I've seen loads of Elvis Costello gigs. I've seen him with the Attractions. accompanied only by keyboard player Steve Nieve – even as part of a John Harle pop/classical tour.
But I've never seen anything like Saturday night's Costello show.
With a gaudy 15ft illuminated spinning wheel festooned with song titles, a glamorous female assistant and an even more glamorous go-go dancer in a "cage," this was a considerably more upbeat, outgoing Elvis than before.
With a huge back catalogue – and a two-hour-and-40-minute running time with no interval – the night's big gimmick was dragging (mainly female) audience members up on stage to spin the wheel and "choose" the next song.

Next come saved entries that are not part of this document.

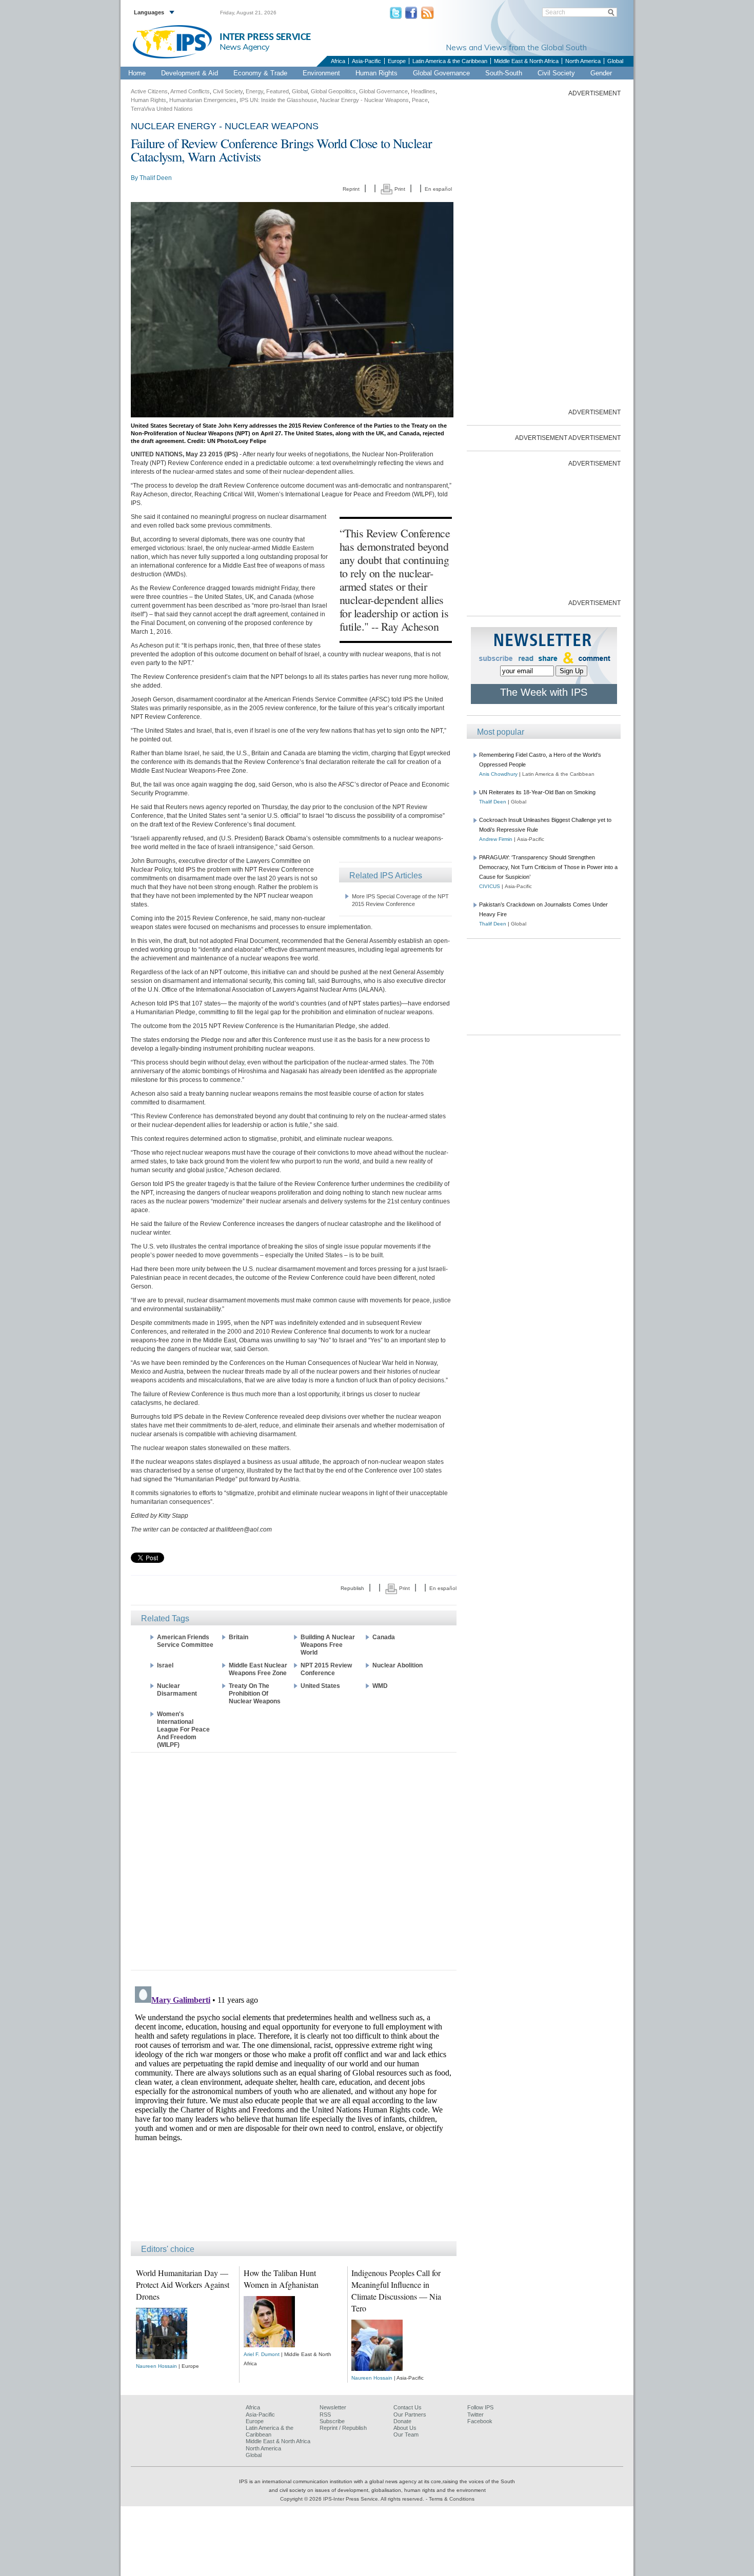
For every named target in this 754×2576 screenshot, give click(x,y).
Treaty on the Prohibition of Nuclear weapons (255, 1693)
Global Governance (441, 73)
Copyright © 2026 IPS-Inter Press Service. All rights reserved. (353, 2499)
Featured (277, 91)
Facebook (479, 2421)
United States (320, 1685)
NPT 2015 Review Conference (326, 1669)
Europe (397, 61)
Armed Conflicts (190, 91)
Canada (383, 1637)
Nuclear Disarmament (177, 1689)
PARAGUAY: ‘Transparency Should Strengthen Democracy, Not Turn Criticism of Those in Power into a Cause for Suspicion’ (548, 867)
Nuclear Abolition (397, 1665)
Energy (254, 91)
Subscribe (332, 2421)
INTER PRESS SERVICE (265, 37)
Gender (601, 73)
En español (438, 189)
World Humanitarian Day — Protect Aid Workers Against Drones (182, 2284)
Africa (338, 61)
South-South (503, 73)
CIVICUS (489, 886)
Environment (321, 73)
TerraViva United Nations (162, 109)
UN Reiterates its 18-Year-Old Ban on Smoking (537, 792)
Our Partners (409, 2414)
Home (137, 73)
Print (399, 189)
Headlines (423, 91)
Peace (420, 100)
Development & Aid (189, 73)
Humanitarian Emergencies (202, 100)
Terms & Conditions (451, 2499)
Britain (238, 1637)
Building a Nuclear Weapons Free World (328, 1645)
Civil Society (556, 73)
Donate (402, 2421)
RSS (325, 2414)
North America (583, 61)
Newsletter (333, 2407)
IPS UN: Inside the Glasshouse (278, 100)
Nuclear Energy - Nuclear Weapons (364, 100)
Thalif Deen (156, 178)
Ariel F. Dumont (262, 2354)
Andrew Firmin (495, 839)
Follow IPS (480, 2407)
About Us (404, 2428)
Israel (165, 1665)
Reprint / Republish (343, 2428)
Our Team (406, 2434)
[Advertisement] (294, 1860)
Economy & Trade (260, 73)
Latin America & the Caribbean (449, 61)
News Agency (245, 47)
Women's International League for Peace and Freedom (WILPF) (183, 1729)
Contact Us (407, 2407)
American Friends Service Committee (185, 1641)
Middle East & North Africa (526, 61)
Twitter (475, 2414)
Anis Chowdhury (498, 774)
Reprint (351, 189)
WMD (380, 1685)
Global (615, 61)
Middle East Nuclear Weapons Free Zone (258, 1669)
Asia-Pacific (366, 61)
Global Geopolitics (333, 91)
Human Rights (376, 73)
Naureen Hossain (156, 2366)
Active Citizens (149, 91)
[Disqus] (294, 2110)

With The Imposters on blazing form (Nieve's keys, Pete Thomas's drums and Costello's own guitar work were especially impressive), highlights included "Beyond Belief," "Shabby Doll," "I Want You," "Watching The Detectives," "Everyday I Write The Book" and, powering towards the end, no-holds-barred, rocket-fuelled takes on "(I Don't Want To Go To) Chelsea," "Pump It Up" and "(What's So Funny 'Bout) Peace, Love and Understanding."
There was also some sharp wit as Elvis, with top hat and cane, prowled the stage as host Napoleon Dynamite.
Occasionally the mix was foggy but the music's power overcame it. And the true peaks were the quieter, more intense moments, ranging from a delicate "Alison" to Costello's seething political rage on the oddly-still-topical "Shipbuilding" and "Tramp The Dirt Down."
The wheel was truly on fire. And so was the show.